Guardian Unlimited | World dispatch | Battle for truth in Jenin
Professor Derrick Pounder, a forensic pathologist at Dundee University, visited Jenin hospital on behalf of Amnesty to examine some of the bodies that had been recovered. But what surprised him most was the absence of severely injured patients, since the hospital is less than a kilometre from the camp.I remember the quiet horror from 9/11, when everyone began to realize that there weren't going to be "thousands" of wounded flooding the hospitals. The ratio of dead to injured was slewed completed toward the dead.
"In a conflict of this type in a densely populated are, where the Israeli army lost a substantial number of men, it is inconceivable that there were not also large numbers of severely injured," he said.
Normally, he would have expected to find three people severely injured for every one killed. Even if one accepts the Israeli claim that "only" 40 Palestinians died, there ought to be another 120 lying badly wounded, in hospital. But they are nowhere to be found.
"We draw the conclusion that they were allowed to die where they were," Professor Pounder said. Turning to the Israeli claim that all those killed were "terrorists", he said that the 21 bodies recovered at the time of his visit were a mixture of Palestinian civilians and fighters. They included three women.
The good professor also discounts disciplined troops exercising fire control. Obviously he believes that all soldiers engage in "spray and pray." Maybe he didn't notice the change when the US Army took the full-auto setting off the M-16. And doesn't Israel buy US-made weapons? I'm pretty sure I've heard some bitching and moaning about that....

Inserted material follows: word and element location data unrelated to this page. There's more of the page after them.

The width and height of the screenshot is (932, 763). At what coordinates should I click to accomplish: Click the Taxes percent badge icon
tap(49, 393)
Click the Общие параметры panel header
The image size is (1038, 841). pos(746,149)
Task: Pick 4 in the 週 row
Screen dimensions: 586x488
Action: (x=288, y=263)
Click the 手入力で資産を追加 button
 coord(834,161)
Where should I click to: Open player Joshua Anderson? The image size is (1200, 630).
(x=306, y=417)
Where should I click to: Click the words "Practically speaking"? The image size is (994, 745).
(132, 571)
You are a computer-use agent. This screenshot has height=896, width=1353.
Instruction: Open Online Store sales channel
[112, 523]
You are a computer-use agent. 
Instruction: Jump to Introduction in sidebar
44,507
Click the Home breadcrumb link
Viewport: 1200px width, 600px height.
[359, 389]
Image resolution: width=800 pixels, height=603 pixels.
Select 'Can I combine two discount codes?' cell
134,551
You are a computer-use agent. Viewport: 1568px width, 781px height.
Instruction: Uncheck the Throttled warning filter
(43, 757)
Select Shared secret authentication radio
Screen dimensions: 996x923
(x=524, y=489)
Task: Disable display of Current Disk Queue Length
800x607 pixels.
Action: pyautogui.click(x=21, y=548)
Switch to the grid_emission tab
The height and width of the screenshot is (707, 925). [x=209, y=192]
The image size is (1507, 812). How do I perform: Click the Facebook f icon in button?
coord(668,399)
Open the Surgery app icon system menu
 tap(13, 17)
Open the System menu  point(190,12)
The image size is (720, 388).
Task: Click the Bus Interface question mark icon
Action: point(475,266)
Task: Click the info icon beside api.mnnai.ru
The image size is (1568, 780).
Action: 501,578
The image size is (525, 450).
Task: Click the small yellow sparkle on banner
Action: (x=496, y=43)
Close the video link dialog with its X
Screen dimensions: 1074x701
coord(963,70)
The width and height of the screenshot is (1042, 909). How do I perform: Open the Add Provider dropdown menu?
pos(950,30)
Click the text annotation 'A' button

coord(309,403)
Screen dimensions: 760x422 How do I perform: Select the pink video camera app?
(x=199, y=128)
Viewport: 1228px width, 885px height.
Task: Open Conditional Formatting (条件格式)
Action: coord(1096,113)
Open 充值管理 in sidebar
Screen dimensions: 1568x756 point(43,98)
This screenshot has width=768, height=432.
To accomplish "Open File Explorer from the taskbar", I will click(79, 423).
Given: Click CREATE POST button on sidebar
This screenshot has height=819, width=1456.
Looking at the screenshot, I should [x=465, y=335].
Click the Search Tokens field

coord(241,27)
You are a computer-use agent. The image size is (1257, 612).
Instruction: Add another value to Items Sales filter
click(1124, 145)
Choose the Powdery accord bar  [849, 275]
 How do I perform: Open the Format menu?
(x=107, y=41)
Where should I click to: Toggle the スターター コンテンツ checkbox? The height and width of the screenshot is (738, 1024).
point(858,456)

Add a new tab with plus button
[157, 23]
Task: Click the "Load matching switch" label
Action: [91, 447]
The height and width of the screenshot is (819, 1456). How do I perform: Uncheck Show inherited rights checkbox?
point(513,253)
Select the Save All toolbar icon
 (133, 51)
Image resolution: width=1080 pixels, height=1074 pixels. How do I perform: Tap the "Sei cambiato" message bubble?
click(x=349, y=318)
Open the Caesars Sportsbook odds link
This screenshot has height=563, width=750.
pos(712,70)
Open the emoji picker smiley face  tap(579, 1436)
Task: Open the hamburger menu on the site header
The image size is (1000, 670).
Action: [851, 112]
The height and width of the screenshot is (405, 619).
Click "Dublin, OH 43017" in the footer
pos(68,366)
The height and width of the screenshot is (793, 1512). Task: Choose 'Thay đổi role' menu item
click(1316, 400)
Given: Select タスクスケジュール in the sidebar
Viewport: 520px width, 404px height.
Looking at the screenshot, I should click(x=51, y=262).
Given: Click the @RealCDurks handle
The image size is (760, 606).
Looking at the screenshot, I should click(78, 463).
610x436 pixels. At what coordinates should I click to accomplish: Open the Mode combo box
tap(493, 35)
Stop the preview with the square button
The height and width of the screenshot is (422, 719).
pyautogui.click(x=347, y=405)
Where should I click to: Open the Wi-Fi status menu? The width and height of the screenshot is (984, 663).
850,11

Last, how does one tell a terrorist body from a civilian body, and what's the difference if it's a woman? I seem to recall several female suicide-homicide bombers as of late. Does he assume that a fighter will always have a gun in his cold, dead hand? I guess no one is supposed to pick up the weapons of the fallen.
I find myself exceedingly happy that "Professor" Pounder teaches elsewhere, though I'm afraid his standards of "evidence" are finding wide acceptance.
Everywhere but in a courtroom, that is.